- Task requirements -
Write out the data below exactly, beginning with the first line and ending once the line that has "Task: Select the asterisks" is written.

Stored records:
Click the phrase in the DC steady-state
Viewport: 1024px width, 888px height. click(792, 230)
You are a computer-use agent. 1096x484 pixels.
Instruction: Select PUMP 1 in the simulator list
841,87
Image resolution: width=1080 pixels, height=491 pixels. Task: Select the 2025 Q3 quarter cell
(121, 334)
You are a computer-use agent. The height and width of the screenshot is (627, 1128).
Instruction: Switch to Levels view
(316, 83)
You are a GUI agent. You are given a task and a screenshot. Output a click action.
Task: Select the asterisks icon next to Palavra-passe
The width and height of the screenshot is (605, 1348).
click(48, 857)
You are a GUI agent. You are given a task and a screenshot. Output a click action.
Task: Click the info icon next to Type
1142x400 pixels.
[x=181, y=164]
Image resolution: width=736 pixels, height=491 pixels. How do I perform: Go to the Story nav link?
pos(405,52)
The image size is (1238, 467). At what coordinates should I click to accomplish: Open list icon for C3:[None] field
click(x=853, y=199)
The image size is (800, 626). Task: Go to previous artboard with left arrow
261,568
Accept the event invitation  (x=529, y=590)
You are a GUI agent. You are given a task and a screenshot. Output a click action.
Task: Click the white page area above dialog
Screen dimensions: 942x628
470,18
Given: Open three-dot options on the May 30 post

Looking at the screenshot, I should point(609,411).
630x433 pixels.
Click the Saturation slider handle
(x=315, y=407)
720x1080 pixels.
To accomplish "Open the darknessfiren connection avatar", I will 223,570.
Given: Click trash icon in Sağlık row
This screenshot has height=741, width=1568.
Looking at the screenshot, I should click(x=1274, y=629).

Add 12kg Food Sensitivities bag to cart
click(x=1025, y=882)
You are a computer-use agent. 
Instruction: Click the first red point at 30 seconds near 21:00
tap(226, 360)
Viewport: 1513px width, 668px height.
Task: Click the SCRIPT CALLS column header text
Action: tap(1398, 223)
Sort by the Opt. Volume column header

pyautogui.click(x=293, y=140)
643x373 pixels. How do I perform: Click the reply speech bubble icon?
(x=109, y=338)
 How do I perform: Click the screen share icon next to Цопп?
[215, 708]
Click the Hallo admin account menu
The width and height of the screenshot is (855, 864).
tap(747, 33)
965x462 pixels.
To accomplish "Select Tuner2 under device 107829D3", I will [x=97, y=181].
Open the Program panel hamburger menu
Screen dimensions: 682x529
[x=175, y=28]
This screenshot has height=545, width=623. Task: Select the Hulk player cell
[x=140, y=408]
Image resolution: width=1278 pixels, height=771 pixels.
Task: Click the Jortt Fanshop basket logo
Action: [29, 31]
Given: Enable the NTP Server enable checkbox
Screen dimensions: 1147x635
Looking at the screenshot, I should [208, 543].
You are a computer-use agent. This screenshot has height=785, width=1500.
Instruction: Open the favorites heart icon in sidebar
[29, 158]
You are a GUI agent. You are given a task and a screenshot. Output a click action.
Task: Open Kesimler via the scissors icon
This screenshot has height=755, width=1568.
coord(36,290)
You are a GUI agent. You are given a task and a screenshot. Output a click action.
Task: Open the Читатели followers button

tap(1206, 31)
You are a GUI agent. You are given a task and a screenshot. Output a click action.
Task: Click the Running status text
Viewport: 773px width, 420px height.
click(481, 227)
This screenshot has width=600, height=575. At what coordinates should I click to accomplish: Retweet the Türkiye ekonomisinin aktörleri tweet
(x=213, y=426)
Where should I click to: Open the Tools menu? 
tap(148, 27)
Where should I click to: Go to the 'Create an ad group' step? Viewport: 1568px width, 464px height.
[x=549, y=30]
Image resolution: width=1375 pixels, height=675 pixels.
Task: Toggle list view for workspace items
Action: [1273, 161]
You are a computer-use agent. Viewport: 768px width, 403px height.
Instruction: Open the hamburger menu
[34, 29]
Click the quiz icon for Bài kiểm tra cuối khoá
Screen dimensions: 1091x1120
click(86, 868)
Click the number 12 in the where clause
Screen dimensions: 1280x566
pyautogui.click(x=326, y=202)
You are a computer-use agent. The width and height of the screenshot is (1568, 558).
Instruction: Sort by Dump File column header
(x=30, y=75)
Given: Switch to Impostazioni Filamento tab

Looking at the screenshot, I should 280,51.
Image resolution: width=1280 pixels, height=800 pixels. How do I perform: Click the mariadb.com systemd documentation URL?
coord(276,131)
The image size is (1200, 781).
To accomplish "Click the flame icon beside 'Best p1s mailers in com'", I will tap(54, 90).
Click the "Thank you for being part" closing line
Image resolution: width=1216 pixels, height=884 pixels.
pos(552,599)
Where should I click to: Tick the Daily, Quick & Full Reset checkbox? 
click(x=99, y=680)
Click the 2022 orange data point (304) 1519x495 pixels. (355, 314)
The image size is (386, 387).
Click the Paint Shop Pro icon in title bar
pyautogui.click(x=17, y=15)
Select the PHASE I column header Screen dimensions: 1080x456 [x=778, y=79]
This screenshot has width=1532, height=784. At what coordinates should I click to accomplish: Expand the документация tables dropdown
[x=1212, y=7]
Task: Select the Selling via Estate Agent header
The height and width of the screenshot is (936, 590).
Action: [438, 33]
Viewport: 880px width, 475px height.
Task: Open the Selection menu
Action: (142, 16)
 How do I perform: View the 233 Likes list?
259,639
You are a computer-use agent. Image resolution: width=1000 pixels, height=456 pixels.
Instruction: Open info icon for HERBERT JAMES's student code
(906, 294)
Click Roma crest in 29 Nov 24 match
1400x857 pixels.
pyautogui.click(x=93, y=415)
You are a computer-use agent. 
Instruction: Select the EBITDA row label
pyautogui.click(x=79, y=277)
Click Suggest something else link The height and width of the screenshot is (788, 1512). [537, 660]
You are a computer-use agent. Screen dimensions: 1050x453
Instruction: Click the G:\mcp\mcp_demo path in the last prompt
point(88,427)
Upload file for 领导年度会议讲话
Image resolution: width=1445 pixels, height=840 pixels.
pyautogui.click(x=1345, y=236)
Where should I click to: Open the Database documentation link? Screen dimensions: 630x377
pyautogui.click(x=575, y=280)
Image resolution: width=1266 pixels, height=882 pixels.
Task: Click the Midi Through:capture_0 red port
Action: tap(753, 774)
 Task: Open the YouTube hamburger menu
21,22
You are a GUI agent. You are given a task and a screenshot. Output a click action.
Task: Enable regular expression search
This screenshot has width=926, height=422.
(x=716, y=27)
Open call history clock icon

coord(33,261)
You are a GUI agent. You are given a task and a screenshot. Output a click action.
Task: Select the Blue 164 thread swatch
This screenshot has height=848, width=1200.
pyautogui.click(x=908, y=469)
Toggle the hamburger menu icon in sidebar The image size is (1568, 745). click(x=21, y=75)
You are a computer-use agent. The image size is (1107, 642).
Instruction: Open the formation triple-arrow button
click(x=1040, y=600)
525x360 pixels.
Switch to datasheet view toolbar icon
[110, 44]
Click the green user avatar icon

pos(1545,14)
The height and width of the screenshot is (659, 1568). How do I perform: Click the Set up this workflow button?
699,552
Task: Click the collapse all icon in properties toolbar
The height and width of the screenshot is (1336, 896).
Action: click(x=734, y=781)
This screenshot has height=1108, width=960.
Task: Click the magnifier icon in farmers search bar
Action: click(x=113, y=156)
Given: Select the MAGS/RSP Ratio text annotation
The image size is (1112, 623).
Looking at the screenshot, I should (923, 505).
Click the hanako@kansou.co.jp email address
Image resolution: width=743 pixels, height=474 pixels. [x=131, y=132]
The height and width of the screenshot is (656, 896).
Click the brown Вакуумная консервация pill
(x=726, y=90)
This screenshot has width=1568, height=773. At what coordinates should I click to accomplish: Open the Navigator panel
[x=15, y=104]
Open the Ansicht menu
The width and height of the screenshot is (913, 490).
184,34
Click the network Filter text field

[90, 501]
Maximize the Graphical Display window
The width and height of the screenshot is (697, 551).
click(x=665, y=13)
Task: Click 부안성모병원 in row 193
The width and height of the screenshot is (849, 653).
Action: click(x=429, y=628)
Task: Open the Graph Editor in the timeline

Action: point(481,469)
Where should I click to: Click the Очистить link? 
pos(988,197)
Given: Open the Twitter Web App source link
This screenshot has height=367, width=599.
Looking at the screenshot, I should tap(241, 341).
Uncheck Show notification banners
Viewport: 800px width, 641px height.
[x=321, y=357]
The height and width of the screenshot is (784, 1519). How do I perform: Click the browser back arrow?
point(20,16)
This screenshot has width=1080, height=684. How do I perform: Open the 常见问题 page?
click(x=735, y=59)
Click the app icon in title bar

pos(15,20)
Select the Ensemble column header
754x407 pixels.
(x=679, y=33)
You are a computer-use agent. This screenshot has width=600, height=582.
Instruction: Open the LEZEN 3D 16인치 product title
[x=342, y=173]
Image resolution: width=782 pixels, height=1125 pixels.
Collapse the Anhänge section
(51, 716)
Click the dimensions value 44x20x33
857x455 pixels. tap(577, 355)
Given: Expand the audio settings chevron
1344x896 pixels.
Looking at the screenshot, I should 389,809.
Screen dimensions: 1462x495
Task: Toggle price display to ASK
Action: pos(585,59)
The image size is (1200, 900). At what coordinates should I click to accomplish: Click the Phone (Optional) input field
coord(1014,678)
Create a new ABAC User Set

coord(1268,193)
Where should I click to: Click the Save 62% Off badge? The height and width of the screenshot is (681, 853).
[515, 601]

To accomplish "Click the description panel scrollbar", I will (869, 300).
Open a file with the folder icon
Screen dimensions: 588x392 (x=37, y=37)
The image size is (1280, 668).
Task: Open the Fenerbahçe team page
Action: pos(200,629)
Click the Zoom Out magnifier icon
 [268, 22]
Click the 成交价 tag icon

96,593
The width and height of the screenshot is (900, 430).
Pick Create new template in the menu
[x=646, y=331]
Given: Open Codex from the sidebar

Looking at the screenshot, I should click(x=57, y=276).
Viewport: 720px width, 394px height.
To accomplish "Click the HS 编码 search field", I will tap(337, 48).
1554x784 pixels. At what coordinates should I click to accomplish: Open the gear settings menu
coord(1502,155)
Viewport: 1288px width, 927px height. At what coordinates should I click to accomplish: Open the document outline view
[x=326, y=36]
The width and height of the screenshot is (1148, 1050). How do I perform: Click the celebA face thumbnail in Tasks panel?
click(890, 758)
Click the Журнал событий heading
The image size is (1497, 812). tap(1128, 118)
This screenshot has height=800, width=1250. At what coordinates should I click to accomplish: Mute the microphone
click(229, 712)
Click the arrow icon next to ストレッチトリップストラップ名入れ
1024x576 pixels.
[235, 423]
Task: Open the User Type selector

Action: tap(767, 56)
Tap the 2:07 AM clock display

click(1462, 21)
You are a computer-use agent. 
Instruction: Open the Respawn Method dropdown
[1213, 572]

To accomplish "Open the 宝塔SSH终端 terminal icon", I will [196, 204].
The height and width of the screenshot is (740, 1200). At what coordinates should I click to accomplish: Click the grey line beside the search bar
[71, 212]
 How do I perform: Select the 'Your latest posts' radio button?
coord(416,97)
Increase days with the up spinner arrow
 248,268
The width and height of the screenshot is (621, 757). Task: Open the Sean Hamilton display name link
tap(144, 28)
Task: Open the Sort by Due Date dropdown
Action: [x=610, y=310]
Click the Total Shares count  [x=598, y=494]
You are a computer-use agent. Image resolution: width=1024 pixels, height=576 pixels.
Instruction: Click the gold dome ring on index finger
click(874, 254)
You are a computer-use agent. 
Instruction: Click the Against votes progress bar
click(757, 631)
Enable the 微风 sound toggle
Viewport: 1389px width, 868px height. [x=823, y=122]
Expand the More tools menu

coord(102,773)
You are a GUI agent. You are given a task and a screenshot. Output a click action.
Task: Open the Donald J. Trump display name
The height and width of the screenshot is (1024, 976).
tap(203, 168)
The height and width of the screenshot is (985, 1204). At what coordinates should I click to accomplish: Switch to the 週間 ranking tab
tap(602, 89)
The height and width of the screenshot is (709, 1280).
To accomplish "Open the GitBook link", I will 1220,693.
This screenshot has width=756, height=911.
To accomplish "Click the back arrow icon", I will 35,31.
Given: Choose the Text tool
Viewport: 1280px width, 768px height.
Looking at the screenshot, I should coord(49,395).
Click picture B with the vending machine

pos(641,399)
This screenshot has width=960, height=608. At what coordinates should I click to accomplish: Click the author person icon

- Expected answer -
Click the phrase in the DC steady-state
Viewport: 1024px width, 888px height. click(792, 230)
You are a computer-use agent. 1096x484 pixels.
Instruction: Select PUMP 1 in the simulator list
841,87
Image resolution: width=1080 pixels, height=491 pixels. Task: Select the 2025 Q3 quarter cell
(121, 334)
You are a computer-use agent. The height and width of the screenshot is (627, 1128).
Instruction: Switch to Levels view
(316, 83)
You are a GUI agent. You are given a task and a screenshot. Output a click action.
Task: Select the asterisks icon next to Palavra-passe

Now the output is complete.